He said the first thing he will do if he is set free is have a “double bubble proper English fry-up”.
Then, the criminal claimed, he will “go collecting what’s owing me from all the parasites that have sucked off me for four decades”.
He ended the letter: “’Should be fun! Be lucky” and signed off with the surname he now uses, Salvador.
On the outside of the envelope he wrote: “Never walk backwards into a bears cave eating a Big Mac!”
Bronson is one of the UK’s longest-serving prisoners. The former bare-knuckle boxer, born Michael Peterson, was originally sentenced to seven years for armed robbery in 1974 when he was 22.
Besides two short spells of freedom – from 1987 to 1988 and 1992 to 1993 – he has been in jail ever since.
His term was extended to life imprisonment due to his violent behaviour such as attacks on inmates and prison staff. He is serving his sentence at HMP Woodhill in Buckinghamshire.
Luton-born Bronson was originally convicted of armed robbery in 1974 and developed a reputation as a violent and dangerous inmate.
In 1999 Bronson took a prison education worker hostage and was sentenced to life. He was further sentenced in 2000 to a discretionary life term, with a minimum of four years, for taking a prison teacher hostage for 44 hours at HMP Hull.

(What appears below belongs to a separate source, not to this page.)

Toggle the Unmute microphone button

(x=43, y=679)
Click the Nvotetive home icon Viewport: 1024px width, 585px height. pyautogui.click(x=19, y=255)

Since then the Parole Board has repeatedly refused to direct his release.
Bronson won a court case in 2020 arguing for a public parole hearing and was granted one earlier this month.
In a document setting out the decision for a public hearing, Parole Board chairwoman Caroline Corby said: “I have concluded that a public hearing is in the interests of justice in the case of Mr Salvador.
“I, therefore, grant the application for the hearing to be held in public.”
The case is yet to be listed and a date for the hearing has not been set.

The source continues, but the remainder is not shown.